Find Oncology Nurse jobs in Australia. Permanent, part-time, casual and locum jobs available.


Purpose and Mission

Oncology nurses are healthcare professionals who manage and administer the care of patients with cancer. These specialists monitor the condition of a patient, administer medicines, as well as develop care plans and symptom management protocols.

The job of an oncology nurse can be stressful, but they are supported by the long-term relationships they can develop with patients and their caregivers.

The primary responsibilities of oncology nurses include direct patient care, consulting, educating patients, research, and management. These trained professionals work closely with doctors and other members of the healthcare team to optimize patient outcomes.

Reports To

Most oncology nurses are employed in hospitals or clinics, and often report to a nursing supervisor or department head. In some cases, oncology nurses may report directly to a doctor leading a patient’s healthcare team.

Supervisory Responsibilities

Although most acute care nurse roles do not involve direct supervisory responsibilities, there are some exceptions, especially relating to training of new ICU nurses. Oncology nurses frequently take on management or administrative roles or move on to become advanced practice nurses.

Qualifications

Oncology nurses are nearly always registered nurses (typically having earned a bachelor’s degree).

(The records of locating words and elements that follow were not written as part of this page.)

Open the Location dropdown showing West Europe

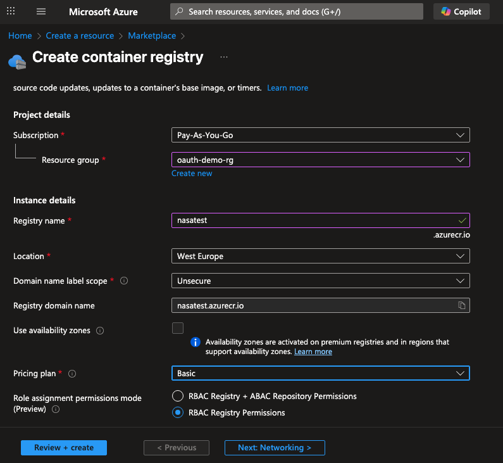click(320, 256)
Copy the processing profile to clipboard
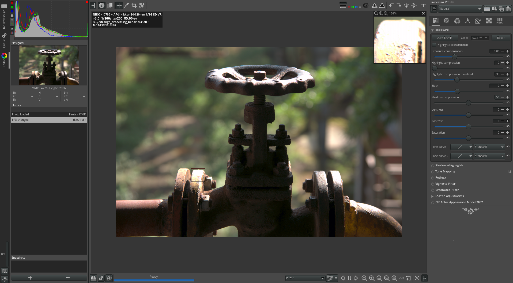This screenshot has height=283, width=513. [x=501, y=9]
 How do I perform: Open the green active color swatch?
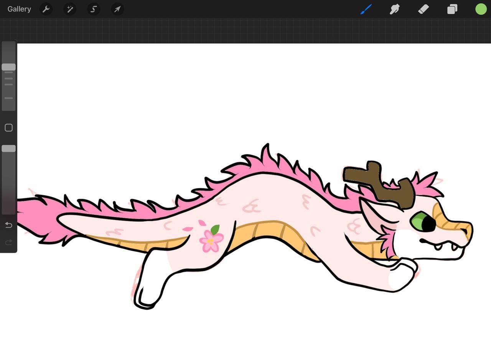(481, 9)
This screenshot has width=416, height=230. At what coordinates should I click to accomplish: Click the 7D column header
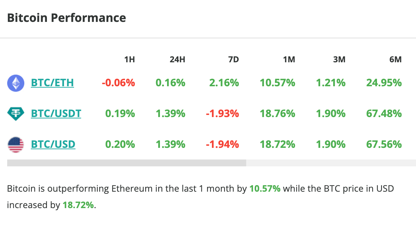coord(233,60)
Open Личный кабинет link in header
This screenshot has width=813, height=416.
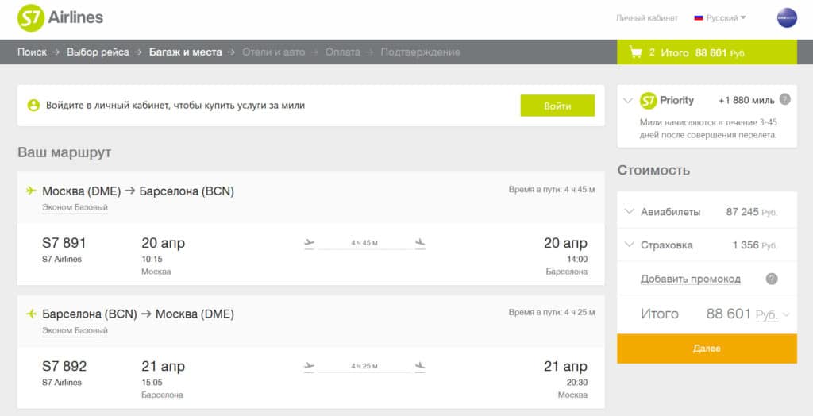point(646,18)
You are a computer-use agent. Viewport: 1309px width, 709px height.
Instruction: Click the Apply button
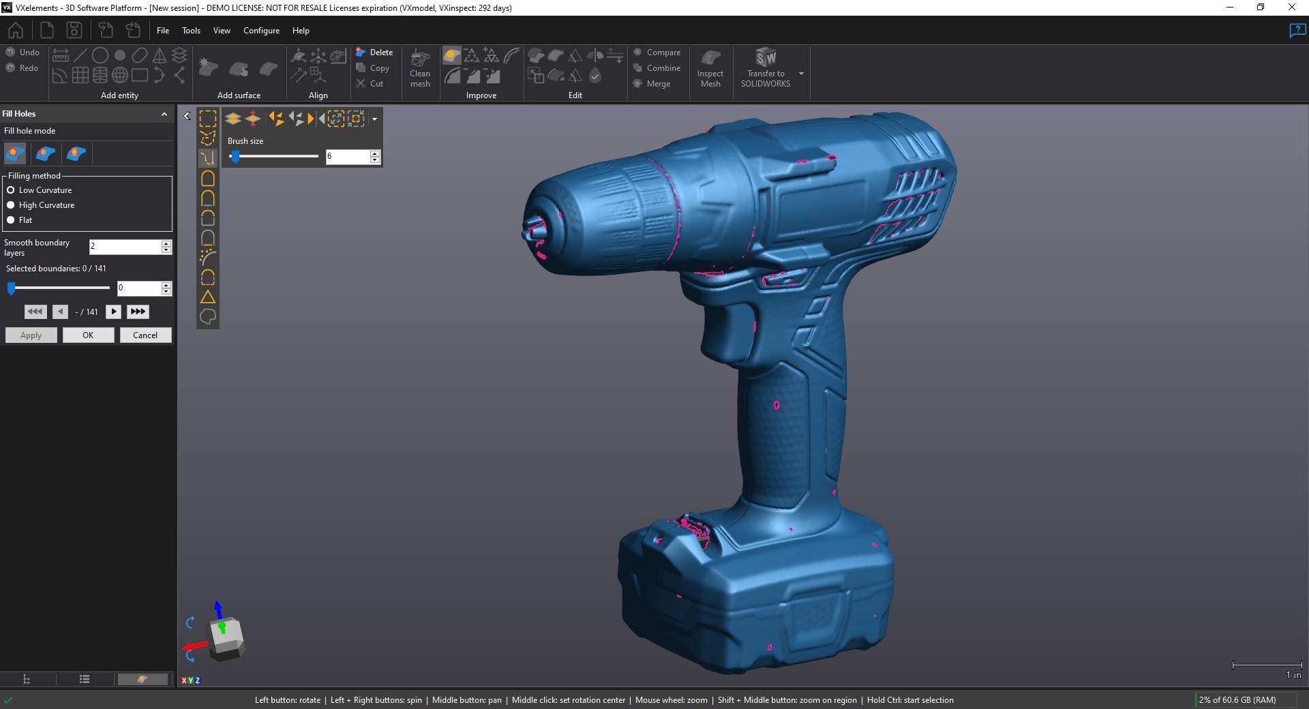(x=31, y=335)
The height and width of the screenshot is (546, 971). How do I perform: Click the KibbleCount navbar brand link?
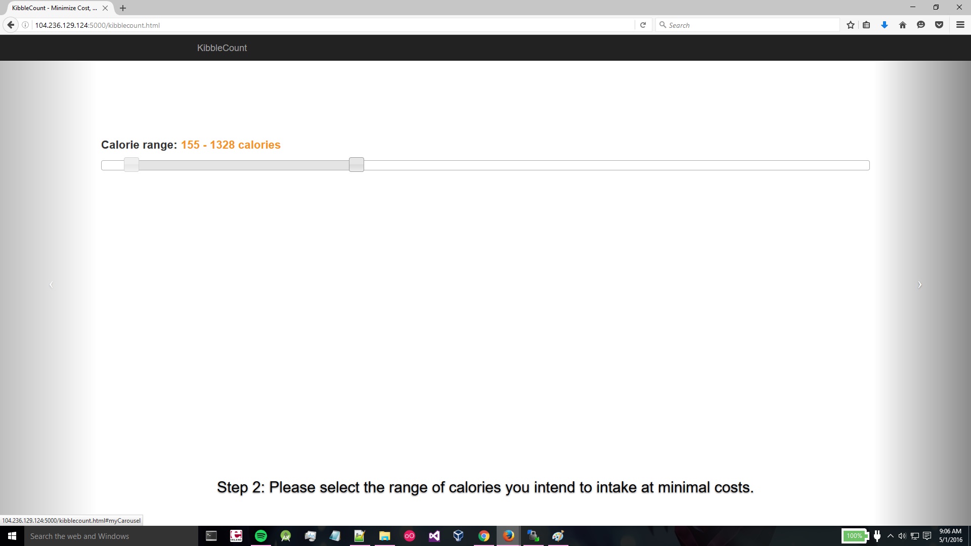point(222,48)
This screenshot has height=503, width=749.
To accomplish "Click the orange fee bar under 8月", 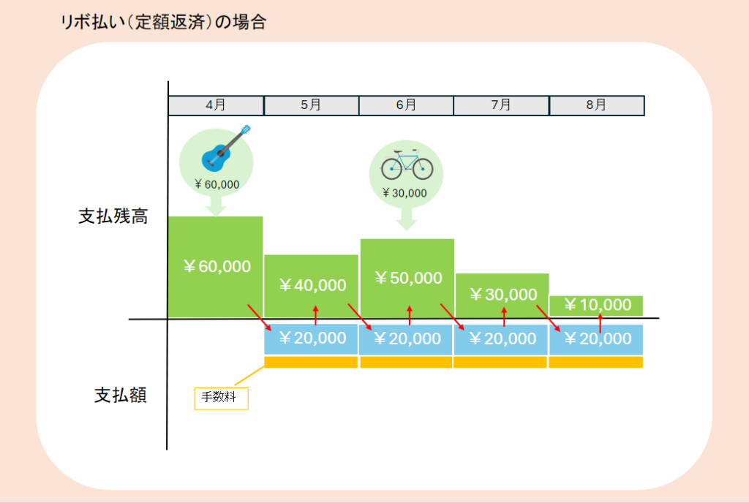I will pos(596,362).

RNs must have a current Nursing Registration with the AHPRA (Australian Health Practitioners Agency) to work directly with patients.

In most cases, some prior experience in nursing on oncology is necessary to become an oncology nurse. Some general practice nurses choose to take specialized training or earn a certification to move into oncology nursing.

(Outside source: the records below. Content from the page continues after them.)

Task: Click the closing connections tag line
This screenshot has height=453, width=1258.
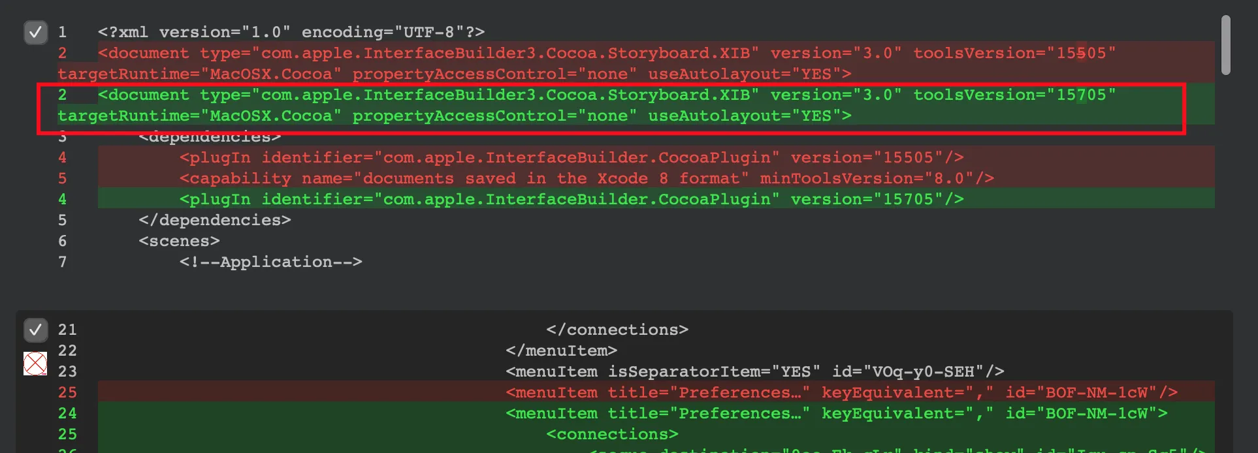Action: pyautogui.click(x=617, y=330)
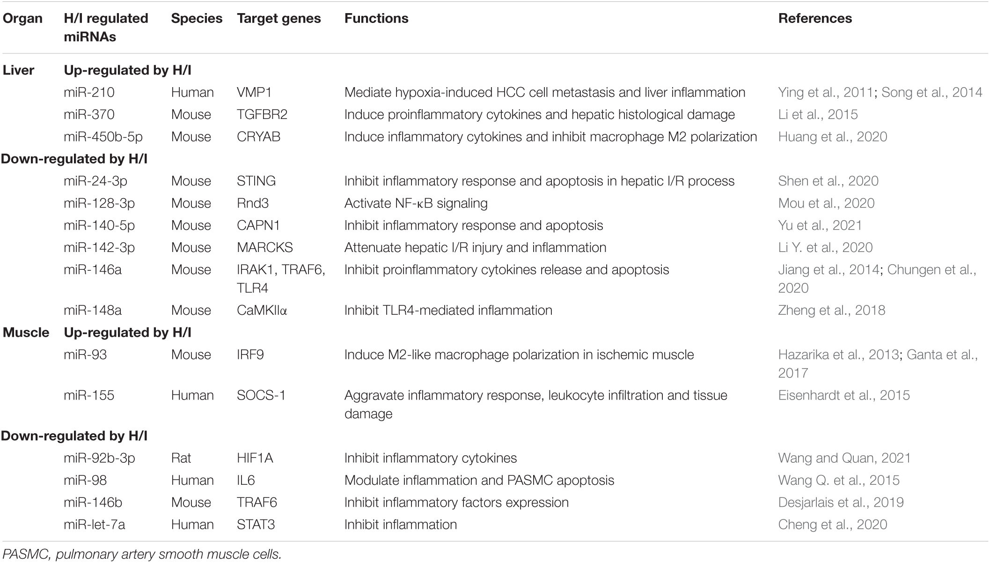Open the Mou et al., 2020 citation
This screenshot has width=990, height=563.
826,203
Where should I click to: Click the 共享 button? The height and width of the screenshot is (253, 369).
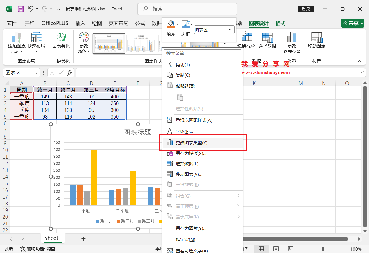coord(352,23)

Responsibilities of an Oncology Nurse

The main duties of oncology nursing professionals include:

  • Working with other members of the healthcare team to develop individual care plans for cancer patients
  • Collaborating with a multidisciplinary healthcare team to share knowledge and improve outcomes
  • Helping diagnose, identify and treat cancer-related health issues, including physical therapy and nutrition
  • Working with a team to undertake cancer research to improve treatment protocols for cancer patients
  • Providing resources to help support patients and their families so they can maintain a positive outlook and good morale
  • Educating patients and their families about treatments and side effects
  • Monitoring the progress and health status of patients on an ongoing basis
  • Documenting responses to medication and other treatments by patients.

Over time, oncology nurses have come to provide a wide variety of services, including direct care, cancer screening and prevention, as well as rehabilitation, palliative and supportive services. Those who specialize in working with children with cancer are called paediatric oncology nurses.